- **Data for this exercise**:
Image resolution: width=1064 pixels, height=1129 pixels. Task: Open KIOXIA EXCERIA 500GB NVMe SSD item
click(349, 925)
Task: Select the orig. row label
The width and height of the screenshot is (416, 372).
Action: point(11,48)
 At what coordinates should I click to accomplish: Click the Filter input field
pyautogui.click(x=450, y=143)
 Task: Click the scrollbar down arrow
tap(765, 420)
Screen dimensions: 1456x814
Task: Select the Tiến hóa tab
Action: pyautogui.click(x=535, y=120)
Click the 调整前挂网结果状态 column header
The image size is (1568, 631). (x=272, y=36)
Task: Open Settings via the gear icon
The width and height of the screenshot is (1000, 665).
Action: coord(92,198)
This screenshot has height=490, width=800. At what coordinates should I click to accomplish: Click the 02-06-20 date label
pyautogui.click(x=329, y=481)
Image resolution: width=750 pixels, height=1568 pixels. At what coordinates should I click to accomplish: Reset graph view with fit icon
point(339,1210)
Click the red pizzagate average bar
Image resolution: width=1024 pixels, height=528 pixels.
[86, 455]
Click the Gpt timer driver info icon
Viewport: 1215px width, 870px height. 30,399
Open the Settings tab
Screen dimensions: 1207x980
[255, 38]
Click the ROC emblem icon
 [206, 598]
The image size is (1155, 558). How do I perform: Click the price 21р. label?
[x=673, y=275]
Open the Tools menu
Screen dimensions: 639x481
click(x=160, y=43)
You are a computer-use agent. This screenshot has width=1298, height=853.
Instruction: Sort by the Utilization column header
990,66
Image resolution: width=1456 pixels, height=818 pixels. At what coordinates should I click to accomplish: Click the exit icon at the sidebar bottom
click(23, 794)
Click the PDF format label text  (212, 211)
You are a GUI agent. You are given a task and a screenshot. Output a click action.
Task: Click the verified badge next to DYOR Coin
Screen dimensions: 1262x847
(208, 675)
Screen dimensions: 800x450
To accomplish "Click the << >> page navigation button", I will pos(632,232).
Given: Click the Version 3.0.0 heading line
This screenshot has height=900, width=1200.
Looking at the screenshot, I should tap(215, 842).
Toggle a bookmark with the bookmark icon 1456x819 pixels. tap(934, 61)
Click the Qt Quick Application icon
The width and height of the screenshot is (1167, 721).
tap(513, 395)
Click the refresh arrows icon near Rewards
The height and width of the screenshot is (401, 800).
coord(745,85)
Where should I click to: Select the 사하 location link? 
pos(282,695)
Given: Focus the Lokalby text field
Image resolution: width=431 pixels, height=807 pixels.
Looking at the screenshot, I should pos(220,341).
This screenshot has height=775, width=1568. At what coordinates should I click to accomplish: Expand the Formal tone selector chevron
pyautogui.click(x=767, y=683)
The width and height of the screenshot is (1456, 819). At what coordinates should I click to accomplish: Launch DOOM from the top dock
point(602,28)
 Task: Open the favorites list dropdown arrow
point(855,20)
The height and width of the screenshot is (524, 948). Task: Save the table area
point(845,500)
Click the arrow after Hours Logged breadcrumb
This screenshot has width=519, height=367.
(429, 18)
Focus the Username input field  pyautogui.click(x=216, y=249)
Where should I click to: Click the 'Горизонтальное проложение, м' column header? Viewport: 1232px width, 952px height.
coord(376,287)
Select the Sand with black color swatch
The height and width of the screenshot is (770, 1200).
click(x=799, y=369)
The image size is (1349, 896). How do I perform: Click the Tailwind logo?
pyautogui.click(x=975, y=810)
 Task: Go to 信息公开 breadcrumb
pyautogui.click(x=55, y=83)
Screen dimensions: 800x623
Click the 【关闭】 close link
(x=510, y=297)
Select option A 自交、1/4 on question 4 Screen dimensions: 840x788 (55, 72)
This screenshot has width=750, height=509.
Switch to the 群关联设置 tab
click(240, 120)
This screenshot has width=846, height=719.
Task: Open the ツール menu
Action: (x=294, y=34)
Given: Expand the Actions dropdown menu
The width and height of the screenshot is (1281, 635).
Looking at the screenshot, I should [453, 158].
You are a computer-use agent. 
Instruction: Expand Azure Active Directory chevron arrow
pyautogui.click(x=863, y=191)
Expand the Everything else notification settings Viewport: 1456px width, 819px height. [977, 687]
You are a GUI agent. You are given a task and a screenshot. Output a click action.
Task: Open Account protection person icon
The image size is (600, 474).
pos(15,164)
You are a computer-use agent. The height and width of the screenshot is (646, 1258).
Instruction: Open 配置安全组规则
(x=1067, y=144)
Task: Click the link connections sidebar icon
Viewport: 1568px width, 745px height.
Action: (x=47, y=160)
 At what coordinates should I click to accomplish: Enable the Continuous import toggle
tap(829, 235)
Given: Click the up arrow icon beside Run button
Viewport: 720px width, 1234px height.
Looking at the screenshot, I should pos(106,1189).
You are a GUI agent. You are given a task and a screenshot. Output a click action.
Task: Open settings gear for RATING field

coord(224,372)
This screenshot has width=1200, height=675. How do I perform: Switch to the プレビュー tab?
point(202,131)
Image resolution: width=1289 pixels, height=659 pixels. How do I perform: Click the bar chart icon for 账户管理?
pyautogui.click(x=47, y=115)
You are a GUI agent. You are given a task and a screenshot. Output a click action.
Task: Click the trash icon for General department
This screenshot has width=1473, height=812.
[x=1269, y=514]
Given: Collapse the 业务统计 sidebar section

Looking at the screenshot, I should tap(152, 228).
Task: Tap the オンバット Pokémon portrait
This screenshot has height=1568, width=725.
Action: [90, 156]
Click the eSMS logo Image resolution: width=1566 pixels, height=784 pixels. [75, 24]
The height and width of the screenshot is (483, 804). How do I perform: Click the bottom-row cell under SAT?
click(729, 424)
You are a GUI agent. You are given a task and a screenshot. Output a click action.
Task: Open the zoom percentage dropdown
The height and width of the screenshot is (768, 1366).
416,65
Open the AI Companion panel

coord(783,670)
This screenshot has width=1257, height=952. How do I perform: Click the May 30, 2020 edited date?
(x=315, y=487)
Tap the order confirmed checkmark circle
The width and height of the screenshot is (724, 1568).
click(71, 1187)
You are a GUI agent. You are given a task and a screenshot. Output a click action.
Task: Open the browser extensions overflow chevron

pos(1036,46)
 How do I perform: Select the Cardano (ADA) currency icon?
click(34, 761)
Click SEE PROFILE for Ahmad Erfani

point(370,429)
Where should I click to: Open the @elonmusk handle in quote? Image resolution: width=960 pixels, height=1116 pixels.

- **Set problem**:
Reproduce the data verbatim, beginning at the line that contains "At what coordinates should I click to accomplish: Enable" and stopping after the line that contains "pyautogui.click(x=47, y=115)".

- **Written reply**:
 At what coordinates should I click to accomplish: Enable the Continuous import toggle
tap(829, 235)
Given: Click the up arrow icon beside Run button
Viewport: 720px width, 1234px height.
Looking at the screenshot, I should pos(106,1189).
You are a GUI agent. You are given a task and a screenshot. Output a click action.
Task: Open settings gear for RATING field

coord(224,372)
This screenshot has width=1200, height=675. How do I perform: Switch to the プレビュー tab?
point(202,131)
Image resolution: width=1289 pixels, height=659 pixels. How do I perform: Click the bar chart icon for 账户管理?
pyautogui.click(x=47, y=115)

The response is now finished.